Suspected drug money found stuffed in TV at Indianapolis shipping warehouse
$165,000 in cash found
Last Updated: 229 days ago
INDIANAPOLIS - Federal agents have confiscated more than $165,000 in suspected drug money found hidden inside a television set at an Indianapolis shipping warehouse.
The cash was found as Indianapolis Metropolitan Police Department officers were conducting routine checks of moving containers at a south side warehouse near Interstate 465 and Bluff Road.
The ABF trucking warehouse on Terminal Road houses containers marked with "U-Pack Moving" logos, a service which allows people to have containers dropped off at their homes and then picked up and shipped nationwide after they're filled.
In court papers filed Thursday in Indianapolis federal court, police indicated they became suspicious of one particular container that was brought to the warehouse because it was destined for California, a known hub of drug activity among interstate shippers.
An IMPD drug-sniffing canine then alerted to the presence of drugs in the container, so a search warrant was obtained to allow police to search the container.
Prosecutors wrote in this week’s court documents that wicker chairs, a shop vac, mattresses and a television set were found in the container.
The television set was tucked between two mattresses, and officers wrote that they quickly noticed that screws were loose and worn.
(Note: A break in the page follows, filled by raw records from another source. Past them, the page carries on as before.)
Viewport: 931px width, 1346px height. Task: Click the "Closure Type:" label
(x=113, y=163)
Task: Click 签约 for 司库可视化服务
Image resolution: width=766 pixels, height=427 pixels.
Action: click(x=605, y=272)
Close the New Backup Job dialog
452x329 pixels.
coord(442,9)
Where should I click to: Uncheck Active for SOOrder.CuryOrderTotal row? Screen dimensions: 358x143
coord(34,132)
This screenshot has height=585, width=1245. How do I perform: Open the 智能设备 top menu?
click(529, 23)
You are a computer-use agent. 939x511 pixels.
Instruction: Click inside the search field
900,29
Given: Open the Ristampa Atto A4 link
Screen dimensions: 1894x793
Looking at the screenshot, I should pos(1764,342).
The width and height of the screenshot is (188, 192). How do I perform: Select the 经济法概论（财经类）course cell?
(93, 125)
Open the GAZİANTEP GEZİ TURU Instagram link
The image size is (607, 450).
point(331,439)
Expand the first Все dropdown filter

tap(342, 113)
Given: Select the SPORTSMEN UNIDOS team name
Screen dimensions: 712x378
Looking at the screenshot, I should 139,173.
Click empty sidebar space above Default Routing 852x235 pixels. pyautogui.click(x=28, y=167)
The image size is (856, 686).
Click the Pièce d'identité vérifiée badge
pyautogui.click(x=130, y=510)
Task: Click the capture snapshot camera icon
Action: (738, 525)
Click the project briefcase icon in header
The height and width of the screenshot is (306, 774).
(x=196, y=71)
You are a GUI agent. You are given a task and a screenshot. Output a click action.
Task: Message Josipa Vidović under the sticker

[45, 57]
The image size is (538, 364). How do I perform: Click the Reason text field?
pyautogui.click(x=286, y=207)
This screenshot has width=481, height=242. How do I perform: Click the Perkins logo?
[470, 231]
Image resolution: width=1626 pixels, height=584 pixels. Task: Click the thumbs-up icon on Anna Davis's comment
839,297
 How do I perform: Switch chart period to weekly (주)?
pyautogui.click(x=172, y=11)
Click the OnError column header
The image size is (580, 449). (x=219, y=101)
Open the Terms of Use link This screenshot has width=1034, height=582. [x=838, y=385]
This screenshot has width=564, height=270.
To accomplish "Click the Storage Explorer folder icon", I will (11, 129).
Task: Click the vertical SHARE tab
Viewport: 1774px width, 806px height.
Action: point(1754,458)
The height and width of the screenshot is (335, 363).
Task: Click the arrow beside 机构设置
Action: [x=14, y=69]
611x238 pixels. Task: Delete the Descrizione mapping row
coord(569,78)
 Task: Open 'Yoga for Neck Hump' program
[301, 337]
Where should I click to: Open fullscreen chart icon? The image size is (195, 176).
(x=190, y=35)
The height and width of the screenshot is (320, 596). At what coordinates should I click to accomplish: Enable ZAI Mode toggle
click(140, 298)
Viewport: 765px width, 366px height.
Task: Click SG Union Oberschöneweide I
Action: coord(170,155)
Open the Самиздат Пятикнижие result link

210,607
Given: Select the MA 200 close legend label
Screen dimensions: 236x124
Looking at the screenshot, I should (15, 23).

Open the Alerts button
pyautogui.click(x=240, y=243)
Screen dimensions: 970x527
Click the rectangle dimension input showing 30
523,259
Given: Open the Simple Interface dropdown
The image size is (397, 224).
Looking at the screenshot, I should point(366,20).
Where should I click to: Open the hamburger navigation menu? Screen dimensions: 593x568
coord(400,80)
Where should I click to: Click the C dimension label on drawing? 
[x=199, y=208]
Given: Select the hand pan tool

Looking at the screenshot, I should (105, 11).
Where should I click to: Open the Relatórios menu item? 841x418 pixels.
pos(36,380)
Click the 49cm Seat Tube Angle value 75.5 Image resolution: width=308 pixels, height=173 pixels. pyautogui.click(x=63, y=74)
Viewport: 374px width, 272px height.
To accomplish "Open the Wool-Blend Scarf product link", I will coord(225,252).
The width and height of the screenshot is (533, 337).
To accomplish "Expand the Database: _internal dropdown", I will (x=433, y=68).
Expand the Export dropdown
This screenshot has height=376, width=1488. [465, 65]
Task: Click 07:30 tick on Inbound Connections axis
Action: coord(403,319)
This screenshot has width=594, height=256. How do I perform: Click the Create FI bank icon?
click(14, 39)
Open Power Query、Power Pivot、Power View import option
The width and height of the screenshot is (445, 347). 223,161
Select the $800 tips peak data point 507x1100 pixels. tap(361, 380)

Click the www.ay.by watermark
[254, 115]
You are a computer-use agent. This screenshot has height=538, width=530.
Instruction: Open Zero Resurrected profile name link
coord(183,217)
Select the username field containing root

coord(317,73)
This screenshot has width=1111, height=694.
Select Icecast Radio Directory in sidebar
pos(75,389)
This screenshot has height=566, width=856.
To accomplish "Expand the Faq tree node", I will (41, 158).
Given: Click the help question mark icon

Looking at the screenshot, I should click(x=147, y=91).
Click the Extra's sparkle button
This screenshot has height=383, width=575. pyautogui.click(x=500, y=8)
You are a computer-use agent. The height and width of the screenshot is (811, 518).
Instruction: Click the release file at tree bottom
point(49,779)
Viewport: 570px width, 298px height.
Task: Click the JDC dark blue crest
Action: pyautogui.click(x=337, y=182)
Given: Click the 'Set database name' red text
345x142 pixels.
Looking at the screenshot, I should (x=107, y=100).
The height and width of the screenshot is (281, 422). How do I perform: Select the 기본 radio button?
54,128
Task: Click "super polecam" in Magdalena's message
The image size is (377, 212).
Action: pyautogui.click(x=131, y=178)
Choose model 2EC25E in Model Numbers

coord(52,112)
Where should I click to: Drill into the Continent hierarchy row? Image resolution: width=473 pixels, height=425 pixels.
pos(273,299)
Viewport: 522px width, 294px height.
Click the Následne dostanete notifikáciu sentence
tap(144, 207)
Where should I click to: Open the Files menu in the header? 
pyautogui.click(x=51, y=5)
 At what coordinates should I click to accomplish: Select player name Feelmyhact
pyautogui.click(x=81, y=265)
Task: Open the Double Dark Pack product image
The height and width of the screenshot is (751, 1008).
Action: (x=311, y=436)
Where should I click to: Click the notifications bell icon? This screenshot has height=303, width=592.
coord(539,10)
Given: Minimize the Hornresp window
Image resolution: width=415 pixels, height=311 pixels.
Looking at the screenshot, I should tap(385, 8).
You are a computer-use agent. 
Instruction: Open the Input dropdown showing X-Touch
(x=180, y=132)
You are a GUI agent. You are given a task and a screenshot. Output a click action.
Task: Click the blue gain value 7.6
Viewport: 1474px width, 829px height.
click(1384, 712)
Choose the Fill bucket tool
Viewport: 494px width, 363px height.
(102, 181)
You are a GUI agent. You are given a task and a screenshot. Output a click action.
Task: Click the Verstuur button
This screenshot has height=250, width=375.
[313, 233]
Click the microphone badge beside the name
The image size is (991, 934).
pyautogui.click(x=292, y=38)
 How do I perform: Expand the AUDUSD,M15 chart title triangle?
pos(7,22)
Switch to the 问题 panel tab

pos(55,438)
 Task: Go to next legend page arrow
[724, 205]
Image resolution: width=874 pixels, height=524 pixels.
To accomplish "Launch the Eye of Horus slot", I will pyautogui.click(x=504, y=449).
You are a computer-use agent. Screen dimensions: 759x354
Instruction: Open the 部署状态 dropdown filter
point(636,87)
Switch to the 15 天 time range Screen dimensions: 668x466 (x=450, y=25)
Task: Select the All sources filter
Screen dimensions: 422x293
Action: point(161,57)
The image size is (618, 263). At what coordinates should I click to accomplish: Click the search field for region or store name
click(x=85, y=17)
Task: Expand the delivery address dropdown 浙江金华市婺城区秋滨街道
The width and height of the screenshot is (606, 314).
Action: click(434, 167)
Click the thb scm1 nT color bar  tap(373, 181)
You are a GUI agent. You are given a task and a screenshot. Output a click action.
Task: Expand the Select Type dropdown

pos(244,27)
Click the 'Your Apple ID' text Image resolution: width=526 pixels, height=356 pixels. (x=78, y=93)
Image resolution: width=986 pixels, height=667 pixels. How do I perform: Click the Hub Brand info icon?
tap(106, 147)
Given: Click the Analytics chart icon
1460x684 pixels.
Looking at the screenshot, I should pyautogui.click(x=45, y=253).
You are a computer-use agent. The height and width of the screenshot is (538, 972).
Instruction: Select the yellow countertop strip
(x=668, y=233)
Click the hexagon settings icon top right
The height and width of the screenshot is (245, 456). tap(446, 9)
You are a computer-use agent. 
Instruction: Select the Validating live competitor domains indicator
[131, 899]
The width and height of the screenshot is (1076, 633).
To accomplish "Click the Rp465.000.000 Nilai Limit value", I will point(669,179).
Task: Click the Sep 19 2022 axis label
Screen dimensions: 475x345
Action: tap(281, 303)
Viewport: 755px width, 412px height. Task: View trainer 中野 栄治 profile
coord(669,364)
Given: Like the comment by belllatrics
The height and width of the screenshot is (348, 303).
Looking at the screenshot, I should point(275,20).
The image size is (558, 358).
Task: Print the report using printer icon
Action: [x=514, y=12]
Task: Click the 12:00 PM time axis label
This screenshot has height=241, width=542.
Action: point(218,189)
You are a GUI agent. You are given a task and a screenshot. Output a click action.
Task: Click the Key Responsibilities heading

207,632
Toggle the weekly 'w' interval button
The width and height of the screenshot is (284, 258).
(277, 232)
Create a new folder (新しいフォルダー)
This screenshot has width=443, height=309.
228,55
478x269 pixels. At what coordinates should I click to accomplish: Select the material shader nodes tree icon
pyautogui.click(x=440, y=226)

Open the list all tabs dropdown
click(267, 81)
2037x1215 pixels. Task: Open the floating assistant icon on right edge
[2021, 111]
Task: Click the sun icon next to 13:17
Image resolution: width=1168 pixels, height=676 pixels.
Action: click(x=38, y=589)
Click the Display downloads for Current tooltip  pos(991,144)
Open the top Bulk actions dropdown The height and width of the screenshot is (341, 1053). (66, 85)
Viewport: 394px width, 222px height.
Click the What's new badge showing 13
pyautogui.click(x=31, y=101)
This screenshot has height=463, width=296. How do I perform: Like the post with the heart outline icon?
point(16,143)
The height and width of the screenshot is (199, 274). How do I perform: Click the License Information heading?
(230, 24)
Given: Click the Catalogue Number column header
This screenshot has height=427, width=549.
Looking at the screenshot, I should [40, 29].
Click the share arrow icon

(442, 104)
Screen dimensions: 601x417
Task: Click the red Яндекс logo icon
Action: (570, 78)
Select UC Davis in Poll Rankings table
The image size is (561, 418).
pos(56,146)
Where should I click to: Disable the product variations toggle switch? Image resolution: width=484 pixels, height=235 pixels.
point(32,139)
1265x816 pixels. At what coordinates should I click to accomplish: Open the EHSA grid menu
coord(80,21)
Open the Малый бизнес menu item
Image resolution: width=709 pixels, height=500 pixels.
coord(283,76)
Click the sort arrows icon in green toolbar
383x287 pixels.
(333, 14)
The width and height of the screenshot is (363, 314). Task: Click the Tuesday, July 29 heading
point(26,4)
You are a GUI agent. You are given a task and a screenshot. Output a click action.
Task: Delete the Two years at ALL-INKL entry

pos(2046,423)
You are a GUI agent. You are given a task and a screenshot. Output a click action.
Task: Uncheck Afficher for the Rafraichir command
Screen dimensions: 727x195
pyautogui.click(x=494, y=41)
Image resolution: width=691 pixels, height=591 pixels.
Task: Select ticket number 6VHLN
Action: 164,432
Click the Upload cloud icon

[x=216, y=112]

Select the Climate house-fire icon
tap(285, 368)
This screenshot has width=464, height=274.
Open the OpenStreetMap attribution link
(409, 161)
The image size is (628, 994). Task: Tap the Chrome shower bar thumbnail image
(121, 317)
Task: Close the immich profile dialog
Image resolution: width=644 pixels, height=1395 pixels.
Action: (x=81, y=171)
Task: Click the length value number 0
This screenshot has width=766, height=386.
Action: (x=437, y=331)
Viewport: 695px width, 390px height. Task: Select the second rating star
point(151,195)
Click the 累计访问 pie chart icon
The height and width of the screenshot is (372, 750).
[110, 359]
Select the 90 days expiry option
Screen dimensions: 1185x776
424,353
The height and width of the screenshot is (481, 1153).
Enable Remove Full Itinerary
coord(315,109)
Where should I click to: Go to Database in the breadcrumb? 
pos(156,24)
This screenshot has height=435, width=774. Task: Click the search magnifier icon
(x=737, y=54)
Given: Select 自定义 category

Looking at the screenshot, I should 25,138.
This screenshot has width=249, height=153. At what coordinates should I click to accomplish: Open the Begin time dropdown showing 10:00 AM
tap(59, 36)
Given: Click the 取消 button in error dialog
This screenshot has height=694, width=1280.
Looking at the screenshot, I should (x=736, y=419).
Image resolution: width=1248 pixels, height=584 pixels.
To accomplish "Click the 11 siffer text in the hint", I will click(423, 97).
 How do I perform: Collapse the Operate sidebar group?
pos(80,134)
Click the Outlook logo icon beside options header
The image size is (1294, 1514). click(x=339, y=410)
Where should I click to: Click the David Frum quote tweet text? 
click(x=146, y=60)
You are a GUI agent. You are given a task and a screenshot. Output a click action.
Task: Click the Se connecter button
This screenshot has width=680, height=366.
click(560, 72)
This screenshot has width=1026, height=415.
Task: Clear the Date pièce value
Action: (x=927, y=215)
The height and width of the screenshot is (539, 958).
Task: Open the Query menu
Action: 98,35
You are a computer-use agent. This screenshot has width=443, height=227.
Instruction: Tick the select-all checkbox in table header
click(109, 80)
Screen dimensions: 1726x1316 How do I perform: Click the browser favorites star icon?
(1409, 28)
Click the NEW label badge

At least one screw fell out as officers moved the TV set, prompting police to open the set for a closer look.
In a photo that accompanies this week's court filing, stacks of tightly wrapped cash were found tucked among the circuits of the television set.
Officers counted $165,060 inside the plastic bundles, which are commonly used by drug and money smugglers.
The IMPD drug dog sniffed the cash and determined it had been around narcotics, according to the court filing.
The use of drug dogs as the sole basis for police searches is now before the United States Supreme Court in an unrelated case. Opponents argue that the dogs have questionable training and are often wrong, and therefore those opponents claim further probable cause should be required to allow a police search.
No arrests were reported in this week's Indianapolis court filings, as no drugs were found and suspects were not conclusively identified.
A couple that arrived to open the container days after the police search quickly left when they saw a copy of the search warrant that police had left inside the container, police said.
One of those people denied knowledge of any drugs or money when police found him later, and the person who arranged for the container also denied any knowledge of drugs or money.
With this week's filing, federal prosecutors are asking a judge to order that the cash be forfeited and kept by the government. The filing points out that no one has returned for the furniture in the shipping container and no one has filed a claim for the cash.